Zen and the Art of Concentration
Concentration is everything in winemaking. Concentration is achieved by focusing the energies of the vine so the clusters are more intense. If the energy of the vine is spread too thin, the result is lightweight, simple, flavorless grapes that make shitty wine. And as we have all figured out during the Covid experience... “Life is too short and precious to tolerate shitty wine”.

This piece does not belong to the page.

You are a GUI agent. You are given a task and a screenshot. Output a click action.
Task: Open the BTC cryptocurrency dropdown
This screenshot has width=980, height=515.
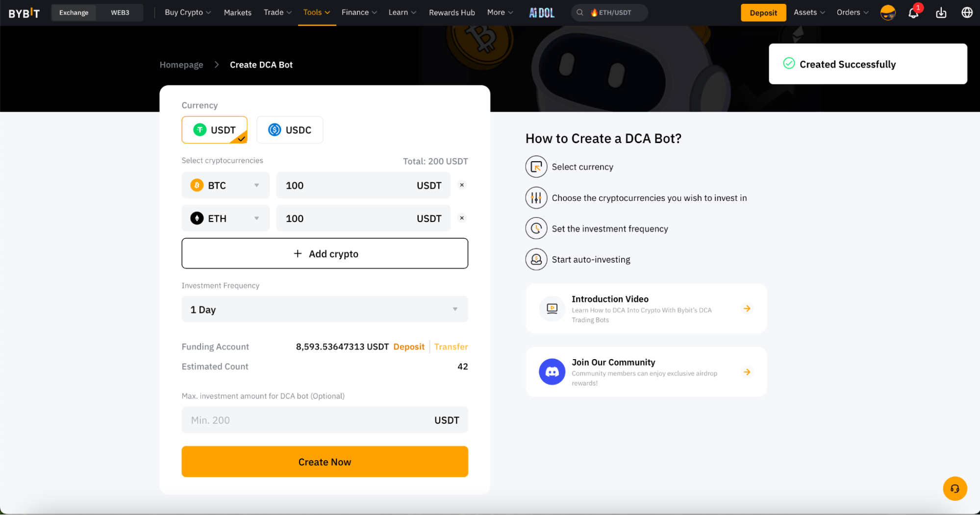[226, 185]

So how does one focus? It is the same practice as used in the highest level of Sports, Martial Arts, Yoga, and Meditation. It is living with intention, the goal of excellence, and the relentless pursuit of concentration and living in the moment. Whether it is controlling mental thought or focusing growth energies, It has the same result; heightened performance and clarity. This is how the masters quiet their minds, focus their intention, and float shit across the room...
So how does a vine focus you ask? Well with Intention of course.... A vine has pretty much mastered the whole moving slowly and being mindless thing. That being handled, controlling its energies become the issue. If you let it, the vine will throw 100 clusters. The more pounds produced by the vine the less flavor per berry. Hence reduce the crop load and flavor, structure and color factors increase. The more intense the grape flavors, the more intense the wine.
From this you can deduce that great wines are made in the vineyard. So if you see me in a hilltop vineyard at sunrise trying act like a monk and levitate in the lotus position, thats why. I have done everything else so now I am trying to go further and pull off some Jedi in training moves with the force to make that wine sing. Sound crazy? Not as crazy as the Biodynamic guys running around the vineyard naked under a full moon waving a Rams full of manure. But who is judging? Everyone runs around naked in the moonlight, right?
We have one additional way to increase the concentration in the winery. At harvest when we pick the grapes and de-stem at the winery. This will yield some juice. We will drain some of this juice off the tanks immediately pre-extraction. This gives us the opportunity to reduce the juice-to-skin ratio which is in essence increasing the amount of skins in the fermentation by another 10%-15%. The French call this process a “Saignee” which translates to “bleeding” (such drama with the French). Regardless we achieve a higher concentration of the anthrocyins, tannins and flavonoids, which make more concentrated wines. And that is how the naked, Jedi want-a-bees make bad-ass concentrated wines...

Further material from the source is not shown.